L'Amérique recule, d'autres avancent : le vide laissé par les États-Unis sur la scène mondiale
Récemment à Genève, lors d'un entretien avec l'ambassadeur d'un pays allié, une remarque a retenu mon attention. Devant le Palais des Nations, siège européen de l'ONU, ce diplomate a constaté avec regret que les États-Unis n'étaient plus le centre de gravité des décisions multilatérales. « Avant, nous attendions toujours la position américaine avant de nous engager sur un sujet important. Aujourd'hui ? Cela ne nous importe plus », a-t-il déclaré. Ce constat reflète une réalité inquiétante : en l'absence de leadership américain, d'autres puissances, notamment la Chine, comblent le vide avec des valeurs souvent éloignées des nôtres.
Les décisions prises à Genève touchent directement la vie des Américains : protocoles de sécurité aérienne, normes sanitaires, réglementations commerciales ou cybersécurité. Lorsque les États-Unis se désengagent, ces règles sont façonnées par d'autres, parfois au détriment de nos intérêts. La Chine, en particulier, déploie une stratégie à long terme pour influencer les normes internationales, des échanges commerciaux aux technologies émergentes.
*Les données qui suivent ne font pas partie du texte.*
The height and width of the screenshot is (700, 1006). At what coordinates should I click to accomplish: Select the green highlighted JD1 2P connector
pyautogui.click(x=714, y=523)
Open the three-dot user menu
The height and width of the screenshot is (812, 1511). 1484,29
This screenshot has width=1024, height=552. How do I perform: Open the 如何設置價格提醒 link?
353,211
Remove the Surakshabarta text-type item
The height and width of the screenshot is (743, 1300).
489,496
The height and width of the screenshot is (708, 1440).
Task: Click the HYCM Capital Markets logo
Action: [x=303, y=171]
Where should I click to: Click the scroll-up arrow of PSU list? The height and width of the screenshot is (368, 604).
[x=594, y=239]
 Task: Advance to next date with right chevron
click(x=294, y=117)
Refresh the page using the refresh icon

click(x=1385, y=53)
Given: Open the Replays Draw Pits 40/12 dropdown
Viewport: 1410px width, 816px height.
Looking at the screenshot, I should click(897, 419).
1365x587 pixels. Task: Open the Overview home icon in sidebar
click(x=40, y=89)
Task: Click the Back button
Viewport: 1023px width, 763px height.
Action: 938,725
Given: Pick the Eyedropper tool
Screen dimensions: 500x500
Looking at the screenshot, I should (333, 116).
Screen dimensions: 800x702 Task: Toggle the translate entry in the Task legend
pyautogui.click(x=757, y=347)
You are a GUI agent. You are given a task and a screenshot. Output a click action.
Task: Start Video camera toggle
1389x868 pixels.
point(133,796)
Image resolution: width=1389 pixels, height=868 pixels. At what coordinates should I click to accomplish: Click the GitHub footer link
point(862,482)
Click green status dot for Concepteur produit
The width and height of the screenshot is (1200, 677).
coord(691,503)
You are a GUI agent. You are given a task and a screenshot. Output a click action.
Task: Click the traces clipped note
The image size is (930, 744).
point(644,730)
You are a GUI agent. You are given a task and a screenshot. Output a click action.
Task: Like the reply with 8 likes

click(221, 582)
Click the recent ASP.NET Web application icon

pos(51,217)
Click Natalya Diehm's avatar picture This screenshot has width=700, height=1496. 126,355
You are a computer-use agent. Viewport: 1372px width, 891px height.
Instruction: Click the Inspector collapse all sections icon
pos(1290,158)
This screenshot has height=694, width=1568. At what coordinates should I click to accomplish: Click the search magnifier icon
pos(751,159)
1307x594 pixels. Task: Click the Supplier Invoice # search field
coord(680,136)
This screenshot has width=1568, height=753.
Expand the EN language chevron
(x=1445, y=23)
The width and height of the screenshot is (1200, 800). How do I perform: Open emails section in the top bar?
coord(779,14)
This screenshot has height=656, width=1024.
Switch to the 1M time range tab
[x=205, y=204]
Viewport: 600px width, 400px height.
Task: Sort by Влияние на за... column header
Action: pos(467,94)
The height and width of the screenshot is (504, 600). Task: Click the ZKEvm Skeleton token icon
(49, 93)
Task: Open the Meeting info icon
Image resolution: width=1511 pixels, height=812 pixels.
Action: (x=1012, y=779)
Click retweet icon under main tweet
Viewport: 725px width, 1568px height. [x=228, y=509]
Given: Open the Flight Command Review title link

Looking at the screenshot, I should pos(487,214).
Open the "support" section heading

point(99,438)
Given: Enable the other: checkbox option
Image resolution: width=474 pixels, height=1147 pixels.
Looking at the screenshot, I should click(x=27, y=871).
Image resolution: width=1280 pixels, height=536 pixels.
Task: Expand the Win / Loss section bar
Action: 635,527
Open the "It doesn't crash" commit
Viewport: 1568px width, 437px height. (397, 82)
Les conséquences sont durables. Une fois établies, les normes internationales peuvent mettre des décennies à être renégociées. L'absence des États-Unis aujourd'hui pourrait nous obliger demain à respecter des règles contraires à nos valeurs. Le leadership américain a historiquement reposé sur la défense d'un ordre international fondé sur des règles, même imparfait. Y renoncer affaiblit notre crédibilité et laisse le champ libre à ceux qui veulent réduire les libertés et la transparence.
Heureusement, ce déclin n'est pas irréversible. Mais il exige plus que des discours. Il faut nommer des diplomates compétents, renforcer le rôle du Département d'État et réinvestir dans les alliances internationales. Mon expérience comme ambassadeur en Turquie l'a montré : la diplomatie patiente permet des victoires durables, comme l'adhésion de l'OTAN par la Suède malgré les réticences turques.
Le Congrès doit maintenant agir. L'administration Trump semble déterminée à se désengager, mais les législateurs peuvent limiter les dégâts en priorisant le financement de la diplomatie. La visite récente de sénateurs en Ukraine prouve que le Congrès peut rassurer nos alliés. Le leadership américain n'est pas un droit acquis. C'est un choix crucial, pour notre influence comme pour les intérêts concrets des citoyens. Le monde n'attendra pas que nous nous réveillions.